A nota dos movimentos
sociais também critica o Judiciário paraense, que não teria tomado as
precauções necessárias para evitar o conflito, já que emitiu os mandados “sem
estabelecer critérios mais objetivos”.
“Com esse tipo de
mandado em mãos, o delegado poderia entrar em mais de uma centena de casas dos
moradores que residem nessas localidades com a truculência que lhe é
característica”, diz a nota. “Não estamos dizendo que não tenha, entre os
ocupantes, pessoas envolvidas em algum tipo de crime, mas essas pessoas têm que
ser presas conforme a lei determina, e não executadas”, continua o documento.
Os movimentos criticam
ainda recentes decisões da Justiça do Pará, que estaria proferindo “sentenças
em áreas públicas federais e estaduais, áreas objeto de grilagem, áreas que não
cumprem com a função social, áreas em processo de aquisição pelo INCRA”. Segundo
a nota, há 40 liminares para serem cumpridas no sudeste do Pará, envolvendo
quase 10 mil famílias.
Procurado, o Tribunal
de Justiça do Pará (TJPA) não respondeu aos questionamentos da reportagem.
• ‘Aqui não tem assassino não’
O delegado da DECA,
Antônio Mororó, responsável pela operação policial, classifica as acusações dos
movimentos sociais de levianas. “Aqui não tem assassino não”, reagiu, ao ser
informado das denúncias dos movimentos sociais.
Mororó negou que os
presos tenham sido torturados, disse que os policiais reagiram aos tiros e que
os depoimentos colhidos sustentam a hipótese investigada pela polícia da
atuação de uma organização criminosa no acampamento.
“Tenho vários minutos
de vídeo, desses caras ostensivamente armados, usando balaclavas e
patrulhando”, detalha.

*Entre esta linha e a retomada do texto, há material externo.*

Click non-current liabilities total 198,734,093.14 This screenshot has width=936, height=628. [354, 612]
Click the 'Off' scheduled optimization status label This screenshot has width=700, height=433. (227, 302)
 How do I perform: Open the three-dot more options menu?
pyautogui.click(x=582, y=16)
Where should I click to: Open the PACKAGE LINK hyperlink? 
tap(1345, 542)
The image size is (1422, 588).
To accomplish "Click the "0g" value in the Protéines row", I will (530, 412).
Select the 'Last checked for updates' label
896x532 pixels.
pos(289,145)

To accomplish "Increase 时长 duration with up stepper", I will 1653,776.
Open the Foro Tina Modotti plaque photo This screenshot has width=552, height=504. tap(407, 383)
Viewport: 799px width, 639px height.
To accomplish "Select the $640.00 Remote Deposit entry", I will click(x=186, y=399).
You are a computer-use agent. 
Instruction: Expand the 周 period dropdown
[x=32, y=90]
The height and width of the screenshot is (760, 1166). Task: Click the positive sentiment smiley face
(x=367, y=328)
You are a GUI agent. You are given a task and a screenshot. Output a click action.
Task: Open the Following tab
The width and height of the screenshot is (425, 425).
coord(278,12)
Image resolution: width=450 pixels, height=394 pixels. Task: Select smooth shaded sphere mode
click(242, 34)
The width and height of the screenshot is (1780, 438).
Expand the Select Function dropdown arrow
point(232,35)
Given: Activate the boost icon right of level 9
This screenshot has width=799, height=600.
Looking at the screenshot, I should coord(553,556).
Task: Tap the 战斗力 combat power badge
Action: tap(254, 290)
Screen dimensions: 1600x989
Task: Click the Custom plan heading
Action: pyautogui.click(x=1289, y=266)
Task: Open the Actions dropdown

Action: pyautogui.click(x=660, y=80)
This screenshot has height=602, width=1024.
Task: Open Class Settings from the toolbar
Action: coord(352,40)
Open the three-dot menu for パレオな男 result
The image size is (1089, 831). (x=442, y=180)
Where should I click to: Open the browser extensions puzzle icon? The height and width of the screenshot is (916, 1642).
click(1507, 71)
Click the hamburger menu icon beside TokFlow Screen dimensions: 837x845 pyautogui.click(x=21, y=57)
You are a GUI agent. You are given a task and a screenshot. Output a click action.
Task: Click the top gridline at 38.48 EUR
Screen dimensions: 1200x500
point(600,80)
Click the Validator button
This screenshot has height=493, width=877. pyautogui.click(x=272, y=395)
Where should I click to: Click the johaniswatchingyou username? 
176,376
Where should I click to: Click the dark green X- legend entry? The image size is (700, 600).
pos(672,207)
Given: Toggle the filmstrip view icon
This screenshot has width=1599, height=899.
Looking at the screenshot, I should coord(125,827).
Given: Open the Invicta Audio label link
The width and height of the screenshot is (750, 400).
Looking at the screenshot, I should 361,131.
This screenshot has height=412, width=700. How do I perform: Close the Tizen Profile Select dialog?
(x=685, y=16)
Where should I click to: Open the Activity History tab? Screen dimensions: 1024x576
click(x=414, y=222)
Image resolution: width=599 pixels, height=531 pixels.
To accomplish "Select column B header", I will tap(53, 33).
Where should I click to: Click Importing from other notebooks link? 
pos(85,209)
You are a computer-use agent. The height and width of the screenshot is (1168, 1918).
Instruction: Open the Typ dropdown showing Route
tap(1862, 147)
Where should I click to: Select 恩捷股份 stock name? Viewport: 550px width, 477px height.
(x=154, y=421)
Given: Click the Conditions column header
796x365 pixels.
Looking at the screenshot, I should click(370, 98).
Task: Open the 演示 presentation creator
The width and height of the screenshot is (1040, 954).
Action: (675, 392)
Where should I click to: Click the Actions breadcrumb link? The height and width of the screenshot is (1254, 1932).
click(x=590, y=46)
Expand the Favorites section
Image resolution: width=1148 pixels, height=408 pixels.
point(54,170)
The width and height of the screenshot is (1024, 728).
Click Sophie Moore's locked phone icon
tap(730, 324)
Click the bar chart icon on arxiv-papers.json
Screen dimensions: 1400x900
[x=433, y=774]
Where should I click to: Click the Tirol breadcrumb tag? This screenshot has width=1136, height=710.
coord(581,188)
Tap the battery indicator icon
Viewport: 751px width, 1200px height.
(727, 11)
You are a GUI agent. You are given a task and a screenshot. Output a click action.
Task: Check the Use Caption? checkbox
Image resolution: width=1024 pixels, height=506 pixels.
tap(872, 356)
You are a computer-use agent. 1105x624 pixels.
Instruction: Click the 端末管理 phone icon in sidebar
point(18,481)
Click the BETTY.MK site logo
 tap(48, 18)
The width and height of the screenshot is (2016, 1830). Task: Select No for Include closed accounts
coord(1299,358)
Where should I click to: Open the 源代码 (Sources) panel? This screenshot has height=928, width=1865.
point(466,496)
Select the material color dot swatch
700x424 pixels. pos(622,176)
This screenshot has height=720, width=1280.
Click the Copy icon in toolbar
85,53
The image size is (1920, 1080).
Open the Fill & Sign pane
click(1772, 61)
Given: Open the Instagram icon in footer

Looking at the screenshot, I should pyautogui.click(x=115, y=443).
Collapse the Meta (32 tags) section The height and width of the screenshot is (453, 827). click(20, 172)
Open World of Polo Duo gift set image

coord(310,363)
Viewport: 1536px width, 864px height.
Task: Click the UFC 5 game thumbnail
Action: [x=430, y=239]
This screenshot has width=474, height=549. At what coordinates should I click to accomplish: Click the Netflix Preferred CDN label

Contudo, após a operação, os policiais não encontraram o
forte armamento descrito pelo delegado. Foram apreendidas sete espingardas
velhas e nenhum policial ficou ferido.
Segundo o delegado,
esse grupo cobrava taxas de R$ 1.400 dos sem-terra. “Um grupo extremamente
armado, que estava constrangendo outras pessoas, outros posseiros”, detalha. “O
objetivo da operação é defender o hipossuficiente (população mais vulnerável)”,
complementa
Para os movimentos
sociais, a alegação do delegado de que se tratava de uma operação para cumprir
mandados de prisão e de busca e apreensão era apenas um pretexto para: “cometer
uma sucessão de crimes”.
Os depoimentos citados
por Mororó, segundo avaliação dos movimentos sociais, não devem ser
considerados válidos, pois os presos teriam sido torturados e ameaçados. “Se
não confirmassem, com o cano de fuzil encostado no ouvido, eram ameaçados de
execução imediata”, afirmam os movimentos na nota.